48. Matt Mitchell, SP
Age: 19 B-T: R-R HT: 6-2 WT: 205
After signing for an above slot $100,000 bonus as a 14th rounder in 2007, Mitchell had an outstanding debut and was selected as the Arizona Royals' Pitcher of the Year. When 2008 arrived, he was one of the few 2007 high school draftees assigned to a full season club, and he did a nice job as one of the Burlington Bees' workhorses. Mitchell appeared in 25 games for the Bees, going 8-8 while logging a solid 3.47 ERA with 77 strikeouts and 25 walks in 116.2 innings pitched. Mitchell's fastball sits in the high-80s, and he mixes in an average curveball and a potentially above average change-up. He worked extensively on his curveball, trying to add velocity to the pitch to generate a harder break. Because it is not yet an out pitch for him, his strikeout rate fell quite sharply in 2008 as he faced more advanced hitters, and the lack of an out pitch as he moves forward could hold up his progress. Of more immediate concern, however, is Mitchell's health. He was sidelined in late August with what was deemed a strained forearm, but after attempting to pitch through the pain, it was determined that he needed Tommy John surgery. He had the procedure in late October, and he will miss the entire 2009 season.
49. John Lamb, P
Age: 18 B-T: L-L HT: 6-3 WT: 185
Even though John Lamb did not pitch at all during his senior season in high school, the Royals selected the southpaw in the fifth round of the 2008 draft and signed him to a $165,000 bonus. It has been a slow recovery for Lamb, who suffered a broken elbow in a car accident last February.
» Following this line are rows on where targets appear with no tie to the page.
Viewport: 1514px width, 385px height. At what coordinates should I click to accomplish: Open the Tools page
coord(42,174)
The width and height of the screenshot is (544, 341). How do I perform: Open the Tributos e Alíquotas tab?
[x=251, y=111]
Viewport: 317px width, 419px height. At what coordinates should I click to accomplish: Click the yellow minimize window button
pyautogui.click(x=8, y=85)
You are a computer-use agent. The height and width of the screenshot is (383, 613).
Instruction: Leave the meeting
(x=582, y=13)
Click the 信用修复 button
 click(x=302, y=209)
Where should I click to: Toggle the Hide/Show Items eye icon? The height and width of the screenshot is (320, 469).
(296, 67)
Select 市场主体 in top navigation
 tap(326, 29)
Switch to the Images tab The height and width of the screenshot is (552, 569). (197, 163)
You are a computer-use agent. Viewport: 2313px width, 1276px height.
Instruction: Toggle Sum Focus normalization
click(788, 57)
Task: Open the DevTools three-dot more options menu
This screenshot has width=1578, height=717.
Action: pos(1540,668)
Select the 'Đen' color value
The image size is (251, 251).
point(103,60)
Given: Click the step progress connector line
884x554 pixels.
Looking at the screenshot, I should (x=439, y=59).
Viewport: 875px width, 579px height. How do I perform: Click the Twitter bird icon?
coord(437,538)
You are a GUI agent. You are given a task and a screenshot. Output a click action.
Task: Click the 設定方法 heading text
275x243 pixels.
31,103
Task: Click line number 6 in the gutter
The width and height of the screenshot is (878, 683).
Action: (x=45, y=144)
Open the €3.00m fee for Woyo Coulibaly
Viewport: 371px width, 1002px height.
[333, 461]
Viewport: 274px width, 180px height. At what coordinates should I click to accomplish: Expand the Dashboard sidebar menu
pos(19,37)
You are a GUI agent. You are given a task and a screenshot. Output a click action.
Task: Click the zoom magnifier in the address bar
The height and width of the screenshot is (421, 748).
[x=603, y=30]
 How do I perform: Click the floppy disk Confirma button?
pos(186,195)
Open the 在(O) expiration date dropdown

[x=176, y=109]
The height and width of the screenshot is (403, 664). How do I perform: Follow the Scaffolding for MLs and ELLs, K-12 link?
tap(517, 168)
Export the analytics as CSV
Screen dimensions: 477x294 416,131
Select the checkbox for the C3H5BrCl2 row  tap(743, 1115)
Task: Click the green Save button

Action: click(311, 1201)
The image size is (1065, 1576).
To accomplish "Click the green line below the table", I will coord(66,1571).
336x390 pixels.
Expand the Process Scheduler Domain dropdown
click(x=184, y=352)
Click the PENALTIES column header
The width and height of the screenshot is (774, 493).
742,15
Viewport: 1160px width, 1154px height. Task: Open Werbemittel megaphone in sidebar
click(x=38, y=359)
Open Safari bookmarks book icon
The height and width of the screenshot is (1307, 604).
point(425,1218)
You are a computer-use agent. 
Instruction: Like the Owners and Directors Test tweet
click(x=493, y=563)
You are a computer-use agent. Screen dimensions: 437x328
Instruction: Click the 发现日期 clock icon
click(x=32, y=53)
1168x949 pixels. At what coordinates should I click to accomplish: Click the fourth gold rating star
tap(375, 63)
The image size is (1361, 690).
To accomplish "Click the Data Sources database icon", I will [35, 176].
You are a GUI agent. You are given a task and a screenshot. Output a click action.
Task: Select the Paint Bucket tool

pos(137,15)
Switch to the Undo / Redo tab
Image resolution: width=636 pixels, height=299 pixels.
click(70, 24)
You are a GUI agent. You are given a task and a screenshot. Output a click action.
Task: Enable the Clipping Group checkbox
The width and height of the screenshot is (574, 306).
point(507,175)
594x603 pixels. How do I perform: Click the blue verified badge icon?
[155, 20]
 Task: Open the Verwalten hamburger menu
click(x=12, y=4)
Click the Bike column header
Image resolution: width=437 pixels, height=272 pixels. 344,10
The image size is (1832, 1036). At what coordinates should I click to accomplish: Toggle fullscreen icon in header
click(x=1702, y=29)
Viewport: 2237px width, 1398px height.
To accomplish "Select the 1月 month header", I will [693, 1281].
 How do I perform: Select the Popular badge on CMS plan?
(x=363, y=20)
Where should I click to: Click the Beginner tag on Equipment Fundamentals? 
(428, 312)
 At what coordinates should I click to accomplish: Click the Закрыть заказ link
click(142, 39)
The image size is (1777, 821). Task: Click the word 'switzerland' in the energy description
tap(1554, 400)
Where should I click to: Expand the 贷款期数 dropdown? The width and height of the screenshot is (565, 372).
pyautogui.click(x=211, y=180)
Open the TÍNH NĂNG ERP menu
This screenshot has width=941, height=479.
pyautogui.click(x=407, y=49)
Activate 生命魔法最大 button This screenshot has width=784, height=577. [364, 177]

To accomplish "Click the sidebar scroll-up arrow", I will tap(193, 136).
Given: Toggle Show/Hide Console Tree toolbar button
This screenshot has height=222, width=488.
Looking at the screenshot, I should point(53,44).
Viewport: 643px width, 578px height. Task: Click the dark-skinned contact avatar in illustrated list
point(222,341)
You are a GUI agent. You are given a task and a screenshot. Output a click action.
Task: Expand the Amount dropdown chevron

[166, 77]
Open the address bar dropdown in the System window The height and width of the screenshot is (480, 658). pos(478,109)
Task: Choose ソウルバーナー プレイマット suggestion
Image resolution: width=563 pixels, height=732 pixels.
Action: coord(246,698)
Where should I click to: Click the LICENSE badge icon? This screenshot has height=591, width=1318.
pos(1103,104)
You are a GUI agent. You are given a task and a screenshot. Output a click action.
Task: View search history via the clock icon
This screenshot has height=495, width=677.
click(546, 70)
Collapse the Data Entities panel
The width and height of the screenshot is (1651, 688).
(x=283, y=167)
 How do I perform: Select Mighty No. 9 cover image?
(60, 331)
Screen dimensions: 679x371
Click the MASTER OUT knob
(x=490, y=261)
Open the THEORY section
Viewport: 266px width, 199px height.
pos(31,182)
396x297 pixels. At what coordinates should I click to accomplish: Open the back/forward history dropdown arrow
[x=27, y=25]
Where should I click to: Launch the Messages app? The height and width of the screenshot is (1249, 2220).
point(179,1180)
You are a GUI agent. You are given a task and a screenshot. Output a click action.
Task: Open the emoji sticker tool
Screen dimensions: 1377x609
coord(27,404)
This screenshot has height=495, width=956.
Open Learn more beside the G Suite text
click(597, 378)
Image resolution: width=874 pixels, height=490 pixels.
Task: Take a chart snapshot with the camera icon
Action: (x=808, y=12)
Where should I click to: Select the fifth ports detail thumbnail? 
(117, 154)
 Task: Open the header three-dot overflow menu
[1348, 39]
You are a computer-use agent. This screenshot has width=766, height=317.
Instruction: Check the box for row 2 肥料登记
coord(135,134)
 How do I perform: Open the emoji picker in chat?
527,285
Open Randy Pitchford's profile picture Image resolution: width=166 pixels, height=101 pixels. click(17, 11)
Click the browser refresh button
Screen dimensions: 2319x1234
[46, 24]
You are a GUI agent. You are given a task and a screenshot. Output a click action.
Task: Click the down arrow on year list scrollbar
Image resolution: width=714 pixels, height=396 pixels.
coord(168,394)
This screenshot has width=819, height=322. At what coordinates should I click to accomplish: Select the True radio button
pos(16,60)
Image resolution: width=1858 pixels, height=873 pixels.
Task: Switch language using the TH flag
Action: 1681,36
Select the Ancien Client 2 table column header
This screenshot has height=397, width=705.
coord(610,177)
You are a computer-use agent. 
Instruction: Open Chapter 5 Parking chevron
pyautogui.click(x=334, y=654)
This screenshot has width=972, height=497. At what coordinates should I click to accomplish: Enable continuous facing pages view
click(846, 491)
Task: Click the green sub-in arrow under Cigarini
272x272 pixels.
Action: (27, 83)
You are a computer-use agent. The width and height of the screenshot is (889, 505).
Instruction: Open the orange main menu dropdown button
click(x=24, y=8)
Still, the Royals hope that once he has fully recovered, he will be the same pitcher who drew the inevitable comparisons to Tom Glavine during high school showcases. When healthy, Lamb had a good fastball that tops out in the low-90s, along with a promising curveball. He has earned high praise for his intelligence on the mound, and he should be ready to go when spring training rolls around. He will likely stay behind in extended spring training, and if all goes well, he should debut with one of the rookie ball clubs during the summer. If that happens, he could rise quickly.
50. Mike Lehmann, SP
Age: 19 B-T: S-R HT: 6-2 WT: 190
Mike Lehmann used the 2008 season to build upon a solid 2007 debut with the Arizona Royals. After putting up some of the best numbers on the 2007 AZL staff, Lehmann headed to the Appalachian League in 2008, where he was one of the B-Royals' most effective starters. On the season, the 19-year old right-hander went 4-4 with a 3.43 ERA and 42 strikeouts in 57.2 innings pitched. He cut his walk rate as well, and was more successful at inducing ground balls while keeping opponents to a .257 batting average. Lehmann was particularly good in July, when in six appearances he logged a 1.24 ERA with 24 strikeouts (and just three walks) in 29.0 innings pitched. The Royals remain intrigued by Lehmann, who was signed to a $123,000 bonus after being selected in the 20th round of the 2007 draft. He has a good fastball and curveball, and while his change-up is still a work in progress, it shows signs of becoming a quality offering. He could make his full season debut in 2009 at Burlington.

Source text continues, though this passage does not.